* [Activity]: Each record below should be set down exactly.

----- Listed entries

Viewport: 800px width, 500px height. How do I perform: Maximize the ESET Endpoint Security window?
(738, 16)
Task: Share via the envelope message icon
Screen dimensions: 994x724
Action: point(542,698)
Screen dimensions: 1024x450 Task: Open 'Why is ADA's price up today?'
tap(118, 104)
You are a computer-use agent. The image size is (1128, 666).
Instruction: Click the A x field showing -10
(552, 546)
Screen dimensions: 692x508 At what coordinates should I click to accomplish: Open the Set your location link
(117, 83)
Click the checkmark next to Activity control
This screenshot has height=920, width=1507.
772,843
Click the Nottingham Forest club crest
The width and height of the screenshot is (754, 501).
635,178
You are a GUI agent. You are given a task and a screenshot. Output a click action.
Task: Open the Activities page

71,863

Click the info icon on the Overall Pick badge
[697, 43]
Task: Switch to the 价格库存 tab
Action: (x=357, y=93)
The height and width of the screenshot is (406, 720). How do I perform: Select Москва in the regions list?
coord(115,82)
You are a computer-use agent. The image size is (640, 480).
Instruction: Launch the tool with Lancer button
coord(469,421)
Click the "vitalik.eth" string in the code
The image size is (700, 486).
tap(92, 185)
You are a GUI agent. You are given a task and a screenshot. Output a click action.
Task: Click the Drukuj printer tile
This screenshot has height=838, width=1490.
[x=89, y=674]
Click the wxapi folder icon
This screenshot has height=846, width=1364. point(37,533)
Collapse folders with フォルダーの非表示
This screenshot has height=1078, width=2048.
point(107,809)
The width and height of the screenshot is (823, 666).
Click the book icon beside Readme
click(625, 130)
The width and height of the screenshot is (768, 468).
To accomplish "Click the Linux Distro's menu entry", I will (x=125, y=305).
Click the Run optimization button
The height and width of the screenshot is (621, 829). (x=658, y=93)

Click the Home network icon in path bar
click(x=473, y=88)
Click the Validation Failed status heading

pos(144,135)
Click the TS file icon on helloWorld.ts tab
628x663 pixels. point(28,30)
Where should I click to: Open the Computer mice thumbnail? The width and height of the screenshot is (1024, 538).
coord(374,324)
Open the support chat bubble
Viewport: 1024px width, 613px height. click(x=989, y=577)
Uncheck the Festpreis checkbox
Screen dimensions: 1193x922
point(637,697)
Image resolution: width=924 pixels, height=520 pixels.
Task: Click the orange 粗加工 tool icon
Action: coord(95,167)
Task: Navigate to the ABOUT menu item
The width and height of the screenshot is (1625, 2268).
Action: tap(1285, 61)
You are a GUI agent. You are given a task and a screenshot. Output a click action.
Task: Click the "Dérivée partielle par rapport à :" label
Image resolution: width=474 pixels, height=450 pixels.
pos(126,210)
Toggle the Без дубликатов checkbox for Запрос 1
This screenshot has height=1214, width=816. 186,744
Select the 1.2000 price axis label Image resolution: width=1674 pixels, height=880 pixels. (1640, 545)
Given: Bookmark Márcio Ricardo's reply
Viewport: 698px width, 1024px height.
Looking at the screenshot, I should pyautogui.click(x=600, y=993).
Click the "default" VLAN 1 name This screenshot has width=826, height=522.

----------

* [Written solution]:
Viewport: 800px width, 500px height. How do I perform: Maximize the ESET Endpoint Security window?
(738, 16)
Task: Share via the envelope message icon
Screen dimensions: 994x724
Action: point(542,698)
Screen dimensions: 1024x450 Task: Open 'Why is ADA's price up today?'
tap(118, 104)
You are a computer-use agent. The image size is (1128, 666).
Instruction: Click the A x field showing -10
(552, 546)
Screen dimensions: 692x508 At what coordinates should I click to accomplish: Open the Set your location link
(117, 83)
Click the checkmark next to Activity control
This screenshot has height=920, width=1507.
772,843
Click the Nottingham Forest club crest
The width and height of the screenshot is (754, 501).
635,178
You are a GUI agent. You are given a task and a screenshot. Output a click action.
Task: Open the Activities page

71,863

Click the info icon on the Overall Pick badge
[697, 43]
Task: Switch to the 价格库存 tab
Action: (x=357, y=93)
The height and width of the screenshot is (406, 720). How do I perform: Select Москва in the regions list?
coord(115,82)
You are a computer-use agent. The image size is (640, 480).
Instruction: Launch the tool with Lancer button
coord(469,421)
Click the "vitalik.eth" string in the code
The image size is (700, 486).
tap(92, 185)
You are a GUI agent. You are given a task and a screenshot. Output a click action.
Task: Click the Drukuj printer tile
This screenshot has height=838, width=1490.
[x=89, y=674]
Click the wxapi folder icon
This screenshot has height=846, width=1364. point(37,533)
Collapse folders with フォルダーの非表示
This screenshot has height=1078, width=2048.
point(107,809)
The width and height of the screenshot is (823, 666).
Click the book icon beside Readme
click(625, 130)
The width and height of the screenshot is (768, 468).
To accomplish "Click the Linux Distro's menu entry", I will (x=125, y=305).
Click the Run optimization button
The height and width of the screenshot is (621, 829). (x=658, y=93)

Click the Home network icon in path bar
click(x=473, y=88)
Click the Validation Failed status heading

pos(144,135)
Click the TS file icon on helloWorld.ts tab
628x663 pixels. point(28,30)
Where should I click to: Open the Computer mice thumbnail? The width and height of the screenshot is (1024, 538).
coord(374,324)
Open the support chat bubble
Viewport: 1024px width, 613px height. click(x=989, y=577)
Uncheck the Festpreis checkbox
Screen dimensions: 1193x922
point(637,697)
Image resolution: width=924 pixels, height=520 pixels.
Task: Click the orange 粗加工 tool icon
Action: coord(95,167)
Task: Navigate to the ABOUT menu item
The width and height of the screenshot is (1625, 2268).
Action: tap(1285, 61)
You are a GUI agent. You are given a task and a screenshot. Output a click action.
Task: Click the "Dérivée partielle par rapport à :" label
Image resolution: width=474 pixels, height=450 pixels.
pos(126,210)
Toggle the Без дубликатов checkbox for Запрос 1
This screenshot has height=1214, width=816. 186,744
Select the 1.2000 price axis label Image resolution: width=1674 pixels, height=880 pixels. (1640, 545)
Given: Bookmark Márcio Ricardo's reply
Viewport: 698px width, 1024px height.
Looking at the screenshot, I should pyautogui.click(x=600, y=993).
Click the "default" VLAN 1 name This screenshot has width=826, height=522.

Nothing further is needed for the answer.